══ DATA UNDER STUDY ══

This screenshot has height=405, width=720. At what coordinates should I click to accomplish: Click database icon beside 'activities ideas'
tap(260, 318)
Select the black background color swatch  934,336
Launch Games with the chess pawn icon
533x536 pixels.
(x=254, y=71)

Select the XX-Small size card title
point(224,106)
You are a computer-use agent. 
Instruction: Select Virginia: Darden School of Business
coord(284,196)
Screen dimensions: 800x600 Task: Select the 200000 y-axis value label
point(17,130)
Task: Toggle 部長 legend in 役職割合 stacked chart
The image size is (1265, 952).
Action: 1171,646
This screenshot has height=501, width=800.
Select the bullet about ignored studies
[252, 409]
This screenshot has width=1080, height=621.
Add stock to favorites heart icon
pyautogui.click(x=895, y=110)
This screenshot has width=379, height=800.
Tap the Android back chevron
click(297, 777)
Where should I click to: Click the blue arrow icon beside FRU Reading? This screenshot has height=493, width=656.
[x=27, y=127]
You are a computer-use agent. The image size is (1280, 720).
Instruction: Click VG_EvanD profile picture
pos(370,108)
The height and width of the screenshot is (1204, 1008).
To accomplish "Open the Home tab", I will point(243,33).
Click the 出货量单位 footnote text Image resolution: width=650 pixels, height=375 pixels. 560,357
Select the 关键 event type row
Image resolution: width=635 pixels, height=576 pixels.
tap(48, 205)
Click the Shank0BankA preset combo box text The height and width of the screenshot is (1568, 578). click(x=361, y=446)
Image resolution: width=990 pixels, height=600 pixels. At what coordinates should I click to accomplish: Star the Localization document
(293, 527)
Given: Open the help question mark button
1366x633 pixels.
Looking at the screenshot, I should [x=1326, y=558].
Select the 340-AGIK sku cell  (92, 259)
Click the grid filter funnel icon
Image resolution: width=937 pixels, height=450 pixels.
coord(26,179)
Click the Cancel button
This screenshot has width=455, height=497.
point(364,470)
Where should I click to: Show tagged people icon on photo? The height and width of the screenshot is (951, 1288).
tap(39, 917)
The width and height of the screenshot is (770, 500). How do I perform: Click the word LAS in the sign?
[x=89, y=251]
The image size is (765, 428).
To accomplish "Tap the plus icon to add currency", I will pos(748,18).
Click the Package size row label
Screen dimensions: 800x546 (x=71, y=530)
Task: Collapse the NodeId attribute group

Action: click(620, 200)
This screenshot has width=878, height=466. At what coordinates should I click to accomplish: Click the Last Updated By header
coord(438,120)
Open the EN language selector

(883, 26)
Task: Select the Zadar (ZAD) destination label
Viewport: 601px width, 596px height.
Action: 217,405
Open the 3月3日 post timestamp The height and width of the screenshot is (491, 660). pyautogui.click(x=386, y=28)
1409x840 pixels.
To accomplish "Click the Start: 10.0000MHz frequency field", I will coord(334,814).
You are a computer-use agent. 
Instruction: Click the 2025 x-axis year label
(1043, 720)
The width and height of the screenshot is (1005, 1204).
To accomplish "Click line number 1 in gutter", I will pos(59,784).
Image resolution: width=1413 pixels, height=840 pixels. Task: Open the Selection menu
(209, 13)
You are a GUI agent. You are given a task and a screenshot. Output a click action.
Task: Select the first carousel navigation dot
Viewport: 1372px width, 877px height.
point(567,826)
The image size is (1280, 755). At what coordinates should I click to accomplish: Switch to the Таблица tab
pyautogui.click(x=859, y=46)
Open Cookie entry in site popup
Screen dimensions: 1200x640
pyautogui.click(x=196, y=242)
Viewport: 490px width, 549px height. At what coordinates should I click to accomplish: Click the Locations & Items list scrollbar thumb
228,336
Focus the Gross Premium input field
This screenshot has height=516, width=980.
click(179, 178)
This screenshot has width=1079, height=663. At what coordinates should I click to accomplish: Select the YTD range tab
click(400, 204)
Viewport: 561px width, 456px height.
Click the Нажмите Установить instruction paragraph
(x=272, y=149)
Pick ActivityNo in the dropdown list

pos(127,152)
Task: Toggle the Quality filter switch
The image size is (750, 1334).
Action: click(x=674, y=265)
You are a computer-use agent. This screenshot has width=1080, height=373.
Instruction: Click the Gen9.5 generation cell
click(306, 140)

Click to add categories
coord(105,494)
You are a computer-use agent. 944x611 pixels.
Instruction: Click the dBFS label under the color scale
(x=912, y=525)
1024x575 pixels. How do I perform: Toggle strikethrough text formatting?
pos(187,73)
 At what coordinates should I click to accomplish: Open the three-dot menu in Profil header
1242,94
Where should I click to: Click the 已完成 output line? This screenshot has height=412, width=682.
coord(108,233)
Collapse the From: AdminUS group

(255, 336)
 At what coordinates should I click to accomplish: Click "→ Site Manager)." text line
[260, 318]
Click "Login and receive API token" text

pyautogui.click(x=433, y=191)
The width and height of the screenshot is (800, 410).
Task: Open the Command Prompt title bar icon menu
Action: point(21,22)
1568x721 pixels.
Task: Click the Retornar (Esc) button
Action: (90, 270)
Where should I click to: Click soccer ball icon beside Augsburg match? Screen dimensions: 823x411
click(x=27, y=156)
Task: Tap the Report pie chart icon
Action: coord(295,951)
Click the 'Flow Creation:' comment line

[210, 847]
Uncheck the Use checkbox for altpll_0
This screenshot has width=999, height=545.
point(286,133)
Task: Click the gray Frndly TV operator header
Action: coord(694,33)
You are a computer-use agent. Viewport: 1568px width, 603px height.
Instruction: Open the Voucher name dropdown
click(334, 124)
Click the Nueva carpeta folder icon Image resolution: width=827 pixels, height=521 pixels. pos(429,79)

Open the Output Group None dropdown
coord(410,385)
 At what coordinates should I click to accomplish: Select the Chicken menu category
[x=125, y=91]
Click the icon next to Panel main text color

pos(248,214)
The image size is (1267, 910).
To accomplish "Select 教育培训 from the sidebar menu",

═══

§ **TASK REQUIREMENTS**:
State the number of lines in the material above in which the string "computer" appears, with no accompanying text.

§ **EXERCISE RESULT**:
6